A comprehensive analysis of nearly a decade of U.S. birth data reveals a sobering trend in maternal health: gestational diabetes (GD) rates have risen every single year between 2016 and 2024. The study, which tracked more than 12.6 million first-time mothers, found a total 36% jump in the condition, underscoring a growing metabolic crisis that experts say begins long before a patient enters the delivery room.

The findings, published December 29, 2025, in JAMA Internal Medicine, indicate that while the surge spans every racial and ethnic group, the burden is not shared equally. Public health officials are now calling for a shift in focus toward “upstream” interventions—optimizing a person’s health months or even years before they conceive.


The Numbers Behind the Surge

Gestational diabetes is a type of diabetes that is first diagnosed during pregnancy. It occurs when a person’s body cannot make enough insulin to manage the increased needs of pregnancy, leading to high blood sugar that can affect both the parent’s health and the baby’s development.

According to data from the National Center for Health Statistics, the age-standardized rate of GD rose from 58.2 per 1,000 live births in 2016 to 79.3 per 1,000 in 2024. This represents an average annual increase of 3.8%.

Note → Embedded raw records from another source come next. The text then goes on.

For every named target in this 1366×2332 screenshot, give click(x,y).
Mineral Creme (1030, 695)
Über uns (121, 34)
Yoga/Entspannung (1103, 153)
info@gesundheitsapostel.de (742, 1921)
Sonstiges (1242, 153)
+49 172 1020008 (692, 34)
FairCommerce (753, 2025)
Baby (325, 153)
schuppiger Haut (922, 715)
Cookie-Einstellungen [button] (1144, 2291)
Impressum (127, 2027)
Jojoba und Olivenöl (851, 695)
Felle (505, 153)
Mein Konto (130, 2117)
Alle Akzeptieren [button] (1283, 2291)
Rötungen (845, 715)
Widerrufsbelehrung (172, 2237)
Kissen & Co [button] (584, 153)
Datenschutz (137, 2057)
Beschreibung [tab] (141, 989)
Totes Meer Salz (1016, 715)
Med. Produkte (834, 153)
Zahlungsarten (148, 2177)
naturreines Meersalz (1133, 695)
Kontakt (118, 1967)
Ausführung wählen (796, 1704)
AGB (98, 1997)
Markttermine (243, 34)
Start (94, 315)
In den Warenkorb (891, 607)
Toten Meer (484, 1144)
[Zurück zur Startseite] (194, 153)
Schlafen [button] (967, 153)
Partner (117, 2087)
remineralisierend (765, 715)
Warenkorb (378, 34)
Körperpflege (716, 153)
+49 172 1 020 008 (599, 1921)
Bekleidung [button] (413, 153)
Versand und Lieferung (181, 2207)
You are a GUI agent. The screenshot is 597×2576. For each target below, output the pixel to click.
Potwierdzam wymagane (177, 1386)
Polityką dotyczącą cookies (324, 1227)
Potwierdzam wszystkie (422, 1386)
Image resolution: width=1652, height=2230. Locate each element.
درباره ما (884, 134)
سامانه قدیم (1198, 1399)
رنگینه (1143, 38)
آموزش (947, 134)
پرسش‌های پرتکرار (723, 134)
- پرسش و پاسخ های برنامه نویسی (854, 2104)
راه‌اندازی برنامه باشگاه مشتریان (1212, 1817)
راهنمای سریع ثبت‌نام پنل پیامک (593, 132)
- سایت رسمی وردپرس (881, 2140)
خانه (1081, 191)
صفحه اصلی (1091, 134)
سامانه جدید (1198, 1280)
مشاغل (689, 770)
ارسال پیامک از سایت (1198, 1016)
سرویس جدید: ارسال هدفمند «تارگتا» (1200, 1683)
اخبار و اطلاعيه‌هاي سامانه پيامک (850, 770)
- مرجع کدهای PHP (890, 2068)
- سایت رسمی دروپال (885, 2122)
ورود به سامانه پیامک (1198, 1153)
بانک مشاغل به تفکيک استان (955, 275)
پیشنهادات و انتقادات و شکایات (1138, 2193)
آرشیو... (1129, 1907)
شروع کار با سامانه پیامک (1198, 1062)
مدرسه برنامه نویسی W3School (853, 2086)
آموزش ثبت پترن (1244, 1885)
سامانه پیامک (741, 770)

The study population included 12,617,106 mothers who gave birth to their first “singleton” (single) baby. The sheer scale of the study provides what researchers call a “high-resolution” look at the state of American maternal health.

Year GD Rate (per 1,000 live births)
2016 58.2
2024 79.3
Total Increase 36.3%

Disparities in Maternal Health

While the upward trend was universal, the absolute rates of gestational diabetes varied significantly by race and ethnicity. These differences highlight the “heterogeneity in risk factor burden” and unequal access to care across the United States.

  • Highest Rates: American Indian and Alaska Native populations saw the highest burden, with rates climbing from 113.2 to 136.7 per 1,000.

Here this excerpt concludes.